| WORK TASK |
Given the listing below, write out exactly the lines starting with the line that has "Where should I click to: Bookmark" and going on through the line that has "Mark Parameter to Monitor 4 as correct", both kept.

| STUDY MATERIAL |
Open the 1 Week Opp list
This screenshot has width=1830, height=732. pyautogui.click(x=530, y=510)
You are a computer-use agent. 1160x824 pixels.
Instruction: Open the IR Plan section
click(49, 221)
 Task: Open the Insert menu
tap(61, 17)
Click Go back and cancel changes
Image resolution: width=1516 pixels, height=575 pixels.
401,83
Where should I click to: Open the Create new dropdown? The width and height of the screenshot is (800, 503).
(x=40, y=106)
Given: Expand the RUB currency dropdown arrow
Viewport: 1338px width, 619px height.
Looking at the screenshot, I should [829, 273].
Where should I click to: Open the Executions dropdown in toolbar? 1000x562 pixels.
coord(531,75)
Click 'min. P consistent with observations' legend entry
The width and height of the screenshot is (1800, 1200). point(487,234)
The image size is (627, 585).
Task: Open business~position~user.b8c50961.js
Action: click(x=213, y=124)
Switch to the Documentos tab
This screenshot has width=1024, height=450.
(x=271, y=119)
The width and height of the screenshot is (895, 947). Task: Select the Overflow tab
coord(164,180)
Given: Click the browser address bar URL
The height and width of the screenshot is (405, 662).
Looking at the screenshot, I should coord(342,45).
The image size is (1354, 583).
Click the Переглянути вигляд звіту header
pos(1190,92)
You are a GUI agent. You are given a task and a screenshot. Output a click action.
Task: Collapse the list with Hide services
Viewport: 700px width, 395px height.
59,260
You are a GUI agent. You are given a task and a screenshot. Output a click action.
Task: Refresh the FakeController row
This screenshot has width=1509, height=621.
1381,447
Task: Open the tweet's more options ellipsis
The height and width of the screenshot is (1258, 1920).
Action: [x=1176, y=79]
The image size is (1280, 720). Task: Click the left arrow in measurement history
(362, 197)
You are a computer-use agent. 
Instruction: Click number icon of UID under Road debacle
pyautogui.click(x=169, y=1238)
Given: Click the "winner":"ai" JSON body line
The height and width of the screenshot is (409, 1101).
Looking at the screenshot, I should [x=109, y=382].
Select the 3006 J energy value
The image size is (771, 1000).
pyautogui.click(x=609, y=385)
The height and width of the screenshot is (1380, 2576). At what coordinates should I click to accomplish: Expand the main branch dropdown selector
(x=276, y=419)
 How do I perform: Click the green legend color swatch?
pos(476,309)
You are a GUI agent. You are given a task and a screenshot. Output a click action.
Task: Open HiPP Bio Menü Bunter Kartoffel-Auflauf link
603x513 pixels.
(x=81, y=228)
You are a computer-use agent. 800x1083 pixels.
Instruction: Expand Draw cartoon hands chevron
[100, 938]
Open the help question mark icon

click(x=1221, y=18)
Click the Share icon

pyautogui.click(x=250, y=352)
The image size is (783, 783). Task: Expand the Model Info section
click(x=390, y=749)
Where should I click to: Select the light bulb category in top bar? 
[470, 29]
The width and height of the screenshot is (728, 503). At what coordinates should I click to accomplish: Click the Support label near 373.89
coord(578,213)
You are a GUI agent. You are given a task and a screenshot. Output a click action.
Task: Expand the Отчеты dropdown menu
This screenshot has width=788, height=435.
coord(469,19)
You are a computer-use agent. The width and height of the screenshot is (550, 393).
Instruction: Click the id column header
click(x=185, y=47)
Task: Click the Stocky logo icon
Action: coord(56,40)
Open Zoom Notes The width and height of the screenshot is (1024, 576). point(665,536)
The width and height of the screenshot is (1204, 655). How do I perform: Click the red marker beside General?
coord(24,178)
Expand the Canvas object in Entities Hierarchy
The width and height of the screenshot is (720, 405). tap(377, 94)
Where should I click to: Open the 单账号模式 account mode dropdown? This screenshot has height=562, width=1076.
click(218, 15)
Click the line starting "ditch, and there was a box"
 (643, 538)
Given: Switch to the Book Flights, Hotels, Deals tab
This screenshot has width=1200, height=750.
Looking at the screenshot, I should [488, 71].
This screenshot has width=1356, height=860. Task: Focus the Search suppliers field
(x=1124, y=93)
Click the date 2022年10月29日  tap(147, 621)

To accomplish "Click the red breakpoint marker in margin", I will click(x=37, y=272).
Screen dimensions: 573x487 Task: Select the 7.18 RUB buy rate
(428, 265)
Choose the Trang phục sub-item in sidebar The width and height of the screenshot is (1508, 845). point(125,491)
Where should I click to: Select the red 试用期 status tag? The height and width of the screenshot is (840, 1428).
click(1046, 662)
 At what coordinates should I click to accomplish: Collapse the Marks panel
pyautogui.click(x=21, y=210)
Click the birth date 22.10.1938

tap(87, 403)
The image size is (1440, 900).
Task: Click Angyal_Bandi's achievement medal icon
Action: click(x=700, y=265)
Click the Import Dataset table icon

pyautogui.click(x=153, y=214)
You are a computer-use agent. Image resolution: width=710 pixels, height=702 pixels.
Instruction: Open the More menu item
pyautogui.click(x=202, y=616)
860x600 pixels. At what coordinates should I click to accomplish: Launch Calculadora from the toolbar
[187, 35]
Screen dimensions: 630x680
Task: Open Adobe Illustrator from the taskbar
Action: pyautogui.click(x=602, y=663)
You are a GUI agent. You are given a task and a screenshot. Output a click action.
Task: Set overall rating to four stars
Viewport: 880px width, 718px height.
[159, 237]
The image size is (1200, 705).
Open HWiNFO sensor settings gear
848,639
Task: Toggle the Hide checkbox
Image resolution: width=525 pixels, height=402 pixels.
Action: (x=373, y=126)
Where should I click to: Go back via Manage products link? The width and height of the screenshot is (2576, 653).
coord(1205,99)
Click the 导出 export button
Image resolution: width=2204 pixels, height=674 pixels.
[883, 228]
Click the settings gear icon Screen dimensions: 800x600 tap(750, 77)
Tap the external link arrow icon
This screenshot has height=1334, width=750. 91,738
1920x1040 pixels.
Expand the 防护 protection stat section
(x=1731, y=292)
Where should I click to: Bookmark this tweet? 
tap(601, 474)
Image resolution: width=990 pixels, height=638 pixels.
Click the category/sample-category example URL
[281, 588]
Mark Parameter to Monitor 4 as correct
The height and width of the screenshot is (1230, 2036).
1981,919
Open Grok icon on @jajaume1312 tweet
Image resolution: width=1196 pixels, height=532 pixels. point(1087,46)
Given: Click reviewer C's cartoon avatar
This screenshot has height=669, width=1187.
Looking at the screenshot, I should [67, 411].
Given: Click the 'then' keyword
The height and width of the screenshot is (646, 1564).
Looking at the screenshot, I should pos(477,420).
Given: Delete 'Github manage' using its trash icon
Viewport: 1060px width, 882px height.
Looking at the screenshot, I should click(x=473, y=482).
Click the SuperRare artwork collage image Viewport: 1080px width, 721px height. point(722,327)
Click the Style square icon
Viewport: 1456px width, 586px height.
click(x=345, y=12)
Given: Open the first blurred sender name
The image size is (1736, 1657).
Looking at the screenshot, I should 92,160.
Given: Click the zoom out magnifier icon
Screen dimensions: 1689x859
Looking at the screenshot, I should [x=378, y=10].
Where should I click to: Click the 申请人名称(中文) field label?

| RESPONSE FOR THIS EXERCISE |
Where should I click to: Bookmark this tweet? 
tap(601, 474)
Image resolution: width=990 pixels, height=638 pixels.
Click the category/sample-category example URL
[281, 588]
Mark Parameter to Monitor 4 as correct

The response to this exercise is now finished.